*** EXERCISE MATERIALS ***

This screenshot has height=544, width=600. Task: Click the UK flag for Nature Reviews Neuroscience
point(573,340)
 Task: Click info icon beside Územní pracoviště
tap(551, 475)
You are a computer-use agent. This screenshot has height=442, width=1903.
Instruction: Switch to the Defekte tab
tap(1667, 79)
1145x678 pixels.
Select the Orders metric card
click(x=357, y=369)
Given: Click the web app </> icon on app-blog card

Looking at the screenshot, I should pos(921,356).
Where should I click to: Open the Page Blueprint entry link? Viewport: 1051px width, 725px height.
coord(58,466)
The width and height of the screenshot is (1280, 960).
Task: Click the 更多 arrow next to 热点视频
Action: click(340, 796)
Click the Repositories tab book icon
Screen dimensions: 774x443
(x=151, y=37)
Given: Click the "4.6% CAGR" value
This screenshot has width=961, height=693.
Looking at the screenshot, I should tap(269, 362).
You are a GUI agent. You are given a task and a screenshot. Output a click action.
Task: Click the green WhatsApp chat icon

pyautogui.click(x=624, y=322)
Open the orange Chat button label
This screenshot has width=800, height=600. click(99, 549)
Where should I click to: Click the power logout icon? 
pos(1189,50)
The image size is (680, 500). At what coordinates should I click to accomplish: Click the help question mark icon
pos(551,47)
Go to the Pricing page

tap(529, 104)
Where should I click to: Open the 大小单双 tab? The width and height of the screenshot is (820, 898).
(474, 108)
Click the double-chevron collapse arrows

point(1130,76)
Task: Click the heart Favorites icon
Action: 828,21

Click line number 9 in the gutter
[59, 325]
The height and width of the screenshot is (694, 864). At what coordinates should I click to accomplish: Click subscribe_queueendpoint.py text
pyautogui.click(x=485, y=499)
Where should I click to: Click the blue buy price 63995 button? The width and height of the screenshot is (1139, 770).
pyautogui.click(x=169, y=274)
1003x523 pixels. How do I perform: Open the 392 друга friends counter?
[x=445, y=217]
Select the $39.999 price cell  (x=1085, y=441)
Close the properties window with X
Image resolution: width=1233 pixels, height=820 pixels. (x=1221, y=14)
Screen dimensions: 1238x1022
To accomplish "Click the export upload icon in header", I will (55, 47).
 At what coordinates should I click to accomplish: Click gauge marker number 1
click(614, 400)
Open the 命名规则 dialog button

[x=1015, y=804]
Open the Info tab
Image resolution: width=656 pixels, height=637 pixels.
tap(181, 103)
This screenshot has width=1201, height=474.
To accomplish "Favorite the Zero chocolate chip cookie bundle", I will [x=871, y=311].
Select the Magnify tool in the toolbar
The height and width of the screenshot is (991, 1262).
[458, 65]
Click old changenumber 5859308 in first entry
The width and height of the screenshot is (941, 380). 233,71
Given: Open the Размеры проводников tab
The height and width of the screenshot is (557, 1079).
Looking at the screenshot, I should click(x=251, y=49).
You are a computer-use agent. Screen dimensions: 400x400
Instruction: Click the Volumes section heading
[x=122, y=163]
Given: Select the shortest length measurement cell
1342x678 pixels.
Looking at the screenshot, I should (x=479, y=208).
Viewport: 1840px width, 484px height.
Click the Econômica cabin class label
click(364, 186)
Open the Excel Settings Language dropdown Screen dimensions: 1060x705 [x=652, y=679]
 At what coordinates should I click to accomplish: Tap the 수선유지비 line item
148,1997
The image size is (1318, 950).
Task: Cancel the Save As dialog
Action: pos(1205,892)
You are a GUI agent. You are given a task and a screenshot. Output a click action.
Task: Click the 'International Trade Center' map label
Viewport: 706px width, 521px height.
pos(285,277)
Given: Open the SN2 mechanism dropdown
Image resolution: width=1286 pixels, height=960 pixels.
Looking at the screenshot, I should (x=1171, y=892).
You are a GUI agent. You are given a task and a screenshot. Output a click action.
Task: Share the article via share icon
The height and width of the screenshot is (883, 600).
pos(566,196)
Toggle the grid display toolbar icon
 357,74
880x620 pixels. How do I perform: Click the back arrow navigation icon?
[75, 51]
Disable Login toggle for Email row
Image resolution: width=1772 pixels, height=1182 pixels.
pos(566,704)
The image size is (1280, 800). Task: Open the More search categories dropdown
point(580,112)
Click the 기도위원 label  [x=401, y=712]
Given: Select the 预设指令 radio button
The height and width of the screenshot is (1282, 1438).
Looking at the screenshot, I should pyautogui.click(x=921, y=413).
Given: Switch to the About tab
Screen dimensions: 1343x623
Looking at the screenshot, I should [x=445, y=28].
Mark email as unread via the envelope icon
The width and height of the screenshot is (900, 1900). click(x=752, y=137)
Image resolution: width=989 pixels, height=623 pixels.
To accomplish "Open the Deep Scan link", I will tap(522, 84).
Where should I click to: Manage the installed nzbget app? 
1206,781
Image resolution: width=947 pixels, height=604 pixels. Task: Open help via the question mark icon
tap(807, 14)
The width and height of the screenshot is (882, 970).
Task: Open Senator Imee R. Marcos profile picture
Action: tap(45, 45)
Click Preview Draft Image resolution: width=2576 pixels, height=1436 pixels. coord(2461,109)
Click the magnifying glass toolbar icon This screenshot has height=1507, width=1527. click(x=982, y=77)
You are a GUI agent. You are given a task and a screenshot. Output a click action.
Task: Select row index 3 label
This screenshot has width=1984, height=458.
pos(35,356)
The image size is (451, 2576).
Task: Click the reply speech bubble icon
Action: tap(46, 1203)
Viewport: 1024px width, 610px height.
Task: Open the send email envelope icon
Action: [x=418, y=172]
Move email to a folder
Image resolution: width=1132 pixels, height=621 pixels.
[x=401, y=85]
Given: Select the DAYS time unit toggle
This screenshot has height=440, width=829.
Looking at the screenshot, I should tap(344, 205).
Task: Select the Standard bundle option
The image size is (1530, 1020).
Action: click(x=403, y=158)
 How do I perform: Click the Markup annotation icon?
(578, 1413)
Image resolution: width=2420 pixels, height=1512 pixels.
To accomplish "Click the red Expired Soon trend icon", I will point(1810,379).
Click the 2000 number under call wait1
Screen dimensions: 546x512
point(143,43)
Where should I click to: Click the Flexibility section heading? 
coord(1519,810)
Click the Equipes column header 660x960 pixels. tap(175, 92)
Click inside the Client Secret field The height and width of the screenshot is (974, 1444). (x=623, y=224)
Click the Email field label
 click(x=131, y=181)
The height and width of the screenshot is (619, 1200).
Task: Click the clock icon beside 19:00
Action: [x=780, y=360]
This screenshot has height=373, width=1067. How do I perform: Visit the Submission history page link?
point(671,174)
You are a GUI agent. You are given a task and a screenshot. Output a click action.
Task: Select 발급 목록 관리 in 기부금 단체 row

*** End of EXERCISE MATERIALS ***

Among the lines of the listing above, which ones hold "cell"? Copy them.

Select the $39.999 price cell  (x=1085, y=441)
Given: Select the shortest length measurement cell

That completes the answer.